**Work instructions**:
Copy out the rows below word for word, from the line containing "Click the Security & Compliance shield icon" through the line containing "point(59,113)", including both of those lines.

(Text and element pointing records)
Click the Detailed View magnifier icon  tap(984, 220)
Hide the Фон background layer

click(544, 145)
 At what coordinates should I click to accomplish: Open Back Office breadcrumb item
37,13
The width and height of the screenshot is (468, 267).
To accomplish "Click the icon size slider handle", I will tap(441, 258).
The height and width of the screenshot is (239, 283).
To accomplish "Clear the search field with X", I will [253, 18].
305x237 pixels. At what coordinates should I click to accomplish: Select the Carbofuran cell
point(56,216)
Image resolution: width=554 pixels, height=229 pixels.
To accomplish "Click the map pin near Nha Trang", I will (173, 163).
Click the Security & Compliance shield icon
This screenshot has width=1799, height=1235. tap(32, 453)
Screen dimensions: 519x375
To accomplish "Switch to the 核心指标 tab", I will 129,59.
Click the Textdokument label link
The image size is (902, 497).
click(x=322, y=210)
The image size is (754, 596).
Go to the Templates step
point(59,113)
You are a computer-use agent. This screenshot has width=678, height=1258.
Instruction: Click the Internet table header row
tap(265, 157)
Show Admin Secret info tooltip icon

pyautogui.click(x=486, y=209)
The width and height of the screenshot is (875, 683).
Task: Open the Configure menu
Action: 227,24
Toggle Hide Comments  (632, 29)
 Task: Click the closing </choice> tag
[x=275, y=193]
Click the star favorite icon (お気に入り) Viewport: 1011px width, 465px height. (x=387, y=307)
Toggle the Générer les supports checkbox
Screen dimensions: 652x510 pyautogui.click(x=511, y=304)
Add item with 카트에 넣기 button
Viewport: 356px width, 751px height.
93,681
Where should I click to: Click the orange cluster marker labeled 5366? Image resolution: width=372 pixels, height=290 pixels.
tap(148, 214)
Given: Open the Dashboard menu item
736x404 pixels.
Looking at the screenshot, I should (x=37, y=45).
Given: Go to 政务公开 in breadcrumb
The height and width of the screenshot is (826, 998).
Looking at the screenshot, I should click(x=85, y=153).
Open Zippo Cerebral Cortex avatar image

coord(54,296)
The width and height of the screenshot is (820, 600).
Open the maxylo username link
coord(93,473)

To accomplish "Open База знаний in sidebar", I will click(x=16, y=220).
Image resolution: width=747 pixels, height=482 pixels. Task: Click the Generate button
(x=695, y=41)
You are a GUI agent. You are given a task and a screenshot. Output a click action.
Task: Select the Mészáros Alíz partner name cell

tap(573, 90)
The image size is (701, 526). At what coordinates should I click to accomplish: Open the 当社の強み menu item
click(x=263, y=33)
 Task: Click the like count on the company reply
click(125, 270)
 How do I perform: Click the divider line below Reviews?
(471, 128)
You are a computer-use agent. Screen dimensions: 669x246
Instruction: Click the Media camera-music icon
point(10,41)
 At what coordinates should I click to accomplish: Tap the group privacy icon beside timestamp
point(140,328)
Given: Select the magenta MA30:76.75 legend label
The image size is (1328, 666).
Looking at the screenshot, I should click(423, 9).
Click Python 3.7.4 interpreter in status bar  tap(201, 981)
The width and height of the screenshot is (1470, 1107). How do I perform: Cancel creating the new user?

**Solution to this problem**:
Click the Security & Compliance shield icon
This screenshot has width=1799, height=1235. tap(32, 453)
Screen dimensions: 519x375
To accomplish "Switch to the 核心指标 tab", I will 129,59.
Click the Textdokument label link
The image size is (902, 497).
click(x=322, y=210)
The image size is (754, 596).
Go to the Templates step
point(59,113)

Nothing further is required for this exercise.